Re: [PATCH V2] Change ACPI IPMI support to "default y"

From: Matthew Garrett
Date: Thu Feb 20 2014 - 19:13:54 EST


On Thu, 2014-02-20 at 17:59 -0600, Russ Anderson wrote:
> On Thu, Feb 20, 2014 at 11:09:42PM +0000, Matthew Garrett wrote:
> > On Thu, 2014-02-20 at 16:45 -0600, Russ Anderson wrote:
> > >
> > > The ACPI spec requires IPMI functionality before a module loads at
> > > boot time? And the kernel is *broken* if it does not support ACIP IPMI
> > > functionality before module load time? Really?
> >
> > There's no mechanism to ensure that IPMI support will be loaded before
> > ACPI calls attempt to access IPMI operation regions. Really.
>
> And no mechanism can be added to ensure that ACPI call are
> not attempted before IPMI is initialized? A flag or lock
> or exported symbol indicating IPMI support is ready.

ACPI functions are a black box to drivers. You make an ACPI call, the
AML code does something. We could block there, but what's the driver
supposed to do at that point? The core could call out to a module
loader, but if the driver is built in and IPMI isn't then you'll end up
with a 60 second pause in boot and a driver that doesn't work.

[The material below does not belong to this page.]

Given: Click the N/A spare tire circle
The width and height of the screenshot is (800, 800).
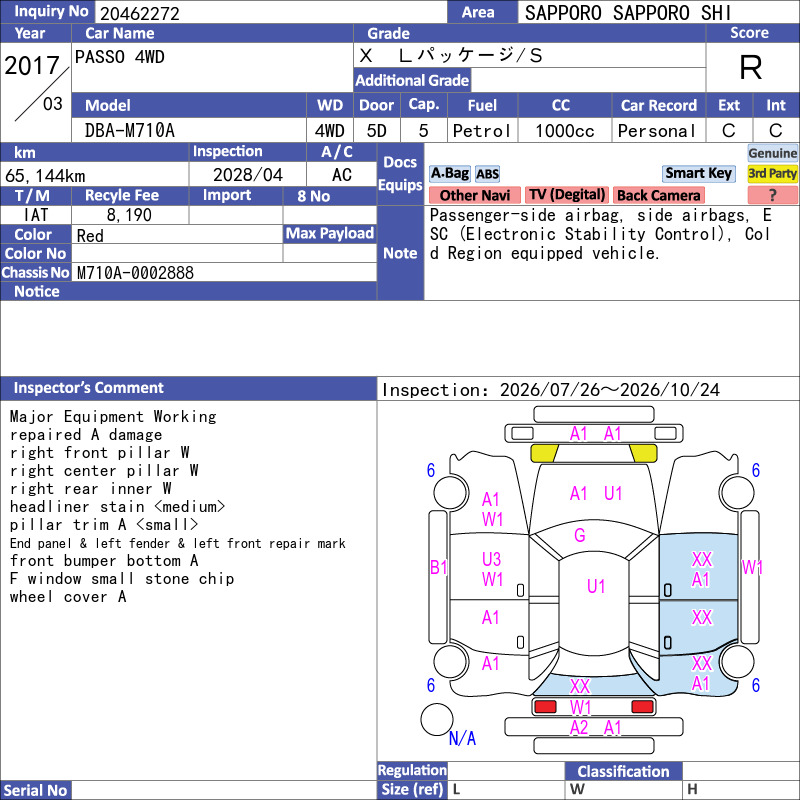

> > > > ACPI 4.0 includes support for IPMI operation regions. Modular IPMI means
> > > > that the kernel will spend a significant amount of time (potentially
> > > > until a user manually loads a driver) failing to implement part of the
> > > > IPMI specification. That's a problem, and the correct fix is to ensure
> > > > that the kernel always implements IPMI support.
> > >
> > > The ACPI spec says ipmi_si cannot be a driver? Really?
> > > What is the real problem you are trying to solve?
> >
> > The most straightforward case is that of an ACPI power meter.
>
> So it is just a matter of making sure ipmi_si modules loads before
> the ACPI power meter module loads, right? module dependency issue.

No, because the power meter driver has no way of knowing that a vendor
has implemented this interface via IPMI. *Any* ACPI entry point could
theoretically reference IPMI code, even the _INI method that's called
during ACPI core init. If it does, and if you don't have built-in ACPI
support, you'd fail ACPI initialisation and things would go downhill
from there.

(I don't think failure of this magnitude is actually *likely*, but it
would be spec-compliant)

> > I've repeatedly asked for you to provide detailed descriptions of the
> > problems you've seen because I have a genuine interest in fixing them.
> > If you're just going to childishly refuse then this discussion is
> > pointless.
>
> The distro cases I would point you at are marked private.
> And you do not have access to our internal support system.
> A simple google search for "kipmi0" shows a lot of reports of
> high cpu utilization.

And nobody seems to have put any effort into figuring out what the
underlying cause is. Is it spinning because there are messages? If so,
is it because the BMC would really like some kind of response to those
messages? Is it spinning because the BMC is wedged? If so, can we detect
that case, flag it as broken and cleanly disengage?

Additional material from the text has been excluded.